══ DOCUMENT SECTION ══
As demands rise, regulations for extra classes are a must: experts

May 20, 2023 - 10:35
Experts said a plan for management is necessary to prevent unexpected adverse effects in tutoring and extra classes.
If tutoring is recognised as a line of business, a framework and control measures must be followed to prevent unwanted consequences. — VNA/VNS Photo

HÀ NỘI — With the need for tutoring and extra classes rising among students and parents, experts are calling for a legal framework to regulate the activities and avoid negative consequences.

The Ministry of Education and Training (MoET) recently said that it would consult with the Government in including tutoring and extra classes to the list of conditional businesses and adjust relevant regulations stated in Circular No 17/2012/TT-BGDĐT.

Dr Đỗ Minh Cương, deputy director of the Institute of Business Culture, said that this proposal stems from the urgent needs of parents and a management plan is necessary to prevent unexpected adverse effects.

Speaking to Giáo dục Việt Nam (Việt Nam Education) e-magazine, Cương said: “When living conditions improve, demands to send children to extra classes for knowledge enrichment is a legitimate need of many parents.

“When parents believe that the time spent in the general education programme is not enough, their seeking extra classes for their children is understandable.

“Extra classes are not only confined to the subjects they learn at school, but can be others that could expand their knowledge.”

However, he added that there have been shortages of regulations, which lead to spontaneous tutoring and uncontrollable fee ranges.

Cương said: “This will be a direct disadvantage to students, parents and even teachers under legal contracts with tutoring facilities.

“Therefore, I believe that the MoET’s proposal to the National Assembly – to include tutoring and extra classes to the list of conditional business lines – is logical, and I give my full support.”

If tutoring is recognised as a ‘business line’, then it is obliged to follow a framework and control measures to prevent unwanted consequences, he said.

“There could be cases where teachers do not put efforts into the general programme, so that the only way for students to have sufficient knowledge is to opt for tutoring classes," he added.

“This will be unfair for underprivileged students who cannot afford extra classes.”
═══
(WHAT IS ASKED)
a: In the article on tutoring regulations, write out the passage between "Speaking to Giáo" and "uncontrollable fee ranges.", inclusive.
b: List every group that Cương says will be directly disadvantaged by the shortage of regulations in the article on tutoring regulations.
c: According to the article on tutoring regulations, which circular's regulations does the Ministry of Education and Training intend to adjust?
══ COLLECTED DATA ══
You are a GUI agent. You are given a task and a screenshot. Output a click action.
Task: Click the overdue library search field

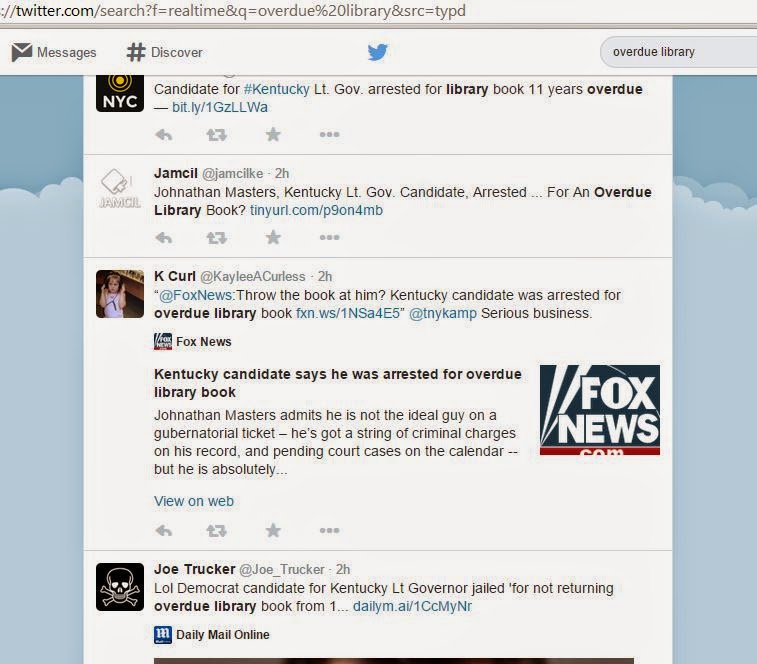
═══
(SOLUTIONS PER TASK)
a:
Speaking to Giáo dục Việt Nam (Việt Nam Education) e-magazine, Cương said: “When living conditions improve, demands to send children to extra classes for knowledge enrichment is a legitimate need of many parents.

“When parents believe that the time spent in the general education programme is not enough, their seeking extra classes for their children is understandable.

“Extra classes are not only confined to the subjects they learn at school, but can be others that could expand their knowledge.”

However, he added that there have been shortages of regulations, which lead to spontaneous tutoring and uncontrollable fee ranges.

b:
Students
Parents
Teachers under legal contracts with tutoring facilities

c: Circular No 17/2012/TT-BGDĐT